== RECORDS SHOWN ==
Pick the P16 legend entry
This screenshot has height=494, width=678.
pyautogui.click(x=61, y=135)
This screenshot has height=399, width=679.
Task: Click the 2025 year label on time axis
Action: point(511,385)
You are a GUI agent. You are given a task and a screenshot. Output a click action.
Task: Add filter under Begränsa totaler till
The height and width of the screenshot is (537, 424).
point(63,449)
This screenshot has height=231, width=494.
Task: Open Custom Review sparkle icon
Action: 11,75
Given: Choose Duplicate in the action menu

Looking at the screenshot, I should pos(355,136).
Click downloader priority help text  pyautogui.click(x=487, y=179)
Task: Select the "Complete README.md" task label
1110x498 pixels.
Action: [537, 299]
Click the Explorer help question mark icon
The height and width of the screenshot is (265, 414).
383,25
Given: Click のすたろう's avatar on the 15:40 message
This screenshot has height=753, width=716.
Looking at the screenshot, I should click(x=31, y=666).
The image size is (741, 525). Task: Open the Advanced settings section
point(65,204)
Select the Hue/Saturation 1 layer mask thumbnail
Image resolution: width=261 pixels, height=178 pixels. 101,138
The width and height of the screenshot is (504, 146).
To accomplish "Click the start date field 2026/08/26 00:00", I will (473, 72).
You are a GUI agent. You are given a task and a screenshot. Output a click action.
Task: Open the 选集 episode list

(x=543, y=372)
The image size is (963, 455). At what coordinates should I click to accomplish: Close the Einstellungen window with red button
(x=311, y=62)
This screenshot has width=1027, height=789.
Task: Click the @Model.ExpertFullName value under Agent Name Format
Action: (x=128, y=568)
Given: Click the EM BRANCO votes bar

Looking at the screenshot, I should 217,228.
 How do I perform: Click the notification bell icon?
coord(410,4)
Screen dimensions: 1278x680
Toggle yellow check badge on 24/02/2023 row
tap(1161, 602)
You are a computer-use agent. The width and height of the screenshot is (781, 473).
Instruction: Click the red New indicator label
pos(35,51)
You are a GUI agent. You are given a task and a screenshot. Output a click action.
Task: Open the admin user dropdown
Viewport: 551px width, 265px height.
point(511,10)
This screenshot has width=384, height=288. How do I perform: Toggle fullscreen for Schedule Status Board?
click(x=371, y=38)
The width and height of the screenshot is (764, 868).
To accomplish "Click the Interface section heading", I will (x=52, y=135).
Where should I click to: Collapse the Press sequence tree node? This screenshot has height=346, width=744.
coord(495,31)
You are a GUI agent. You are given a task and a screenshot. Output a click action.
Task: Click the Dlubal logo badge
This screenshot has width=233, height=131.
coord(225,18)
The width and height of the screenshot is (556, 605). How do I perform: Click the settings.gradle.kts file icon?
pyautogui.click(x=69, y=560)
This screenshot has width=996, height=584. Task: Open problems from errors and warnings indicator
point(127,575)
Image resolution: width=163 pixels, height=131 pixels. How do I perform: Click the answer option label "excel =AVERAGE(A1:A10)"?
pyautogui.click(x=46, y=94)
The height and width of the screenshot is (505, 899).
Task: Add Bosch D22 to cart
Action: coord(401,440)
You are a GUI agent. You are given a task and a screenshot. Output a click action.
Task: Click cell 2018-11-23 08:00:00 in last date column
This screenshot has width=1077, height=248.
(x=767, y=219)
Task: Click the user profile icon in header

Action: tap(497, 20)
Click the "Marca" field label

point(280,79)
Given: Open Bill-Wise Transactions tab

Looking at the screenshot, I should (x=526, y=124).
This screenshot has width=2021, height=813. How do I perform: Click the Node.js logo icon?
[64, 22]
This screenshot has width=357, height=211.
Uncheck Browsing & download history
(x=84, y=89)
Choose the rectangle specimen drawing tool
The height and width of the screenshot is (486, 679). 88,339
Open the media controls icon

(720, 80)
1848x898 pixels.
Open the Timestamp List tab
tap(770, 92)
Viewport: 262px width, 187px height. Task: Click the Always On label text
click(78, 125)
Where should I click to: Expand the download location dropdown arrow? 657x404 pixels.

== WHAT YOU SHOULD DO ==
In the records above, find each line that mentions the word "date", and copy it.

== ANSWER BOX ==
To accomplish "Click the start date field 2026/08/26 00:00", I will (473, 72).
Task: Click cell 2018-11-23 08:00:00 in last date column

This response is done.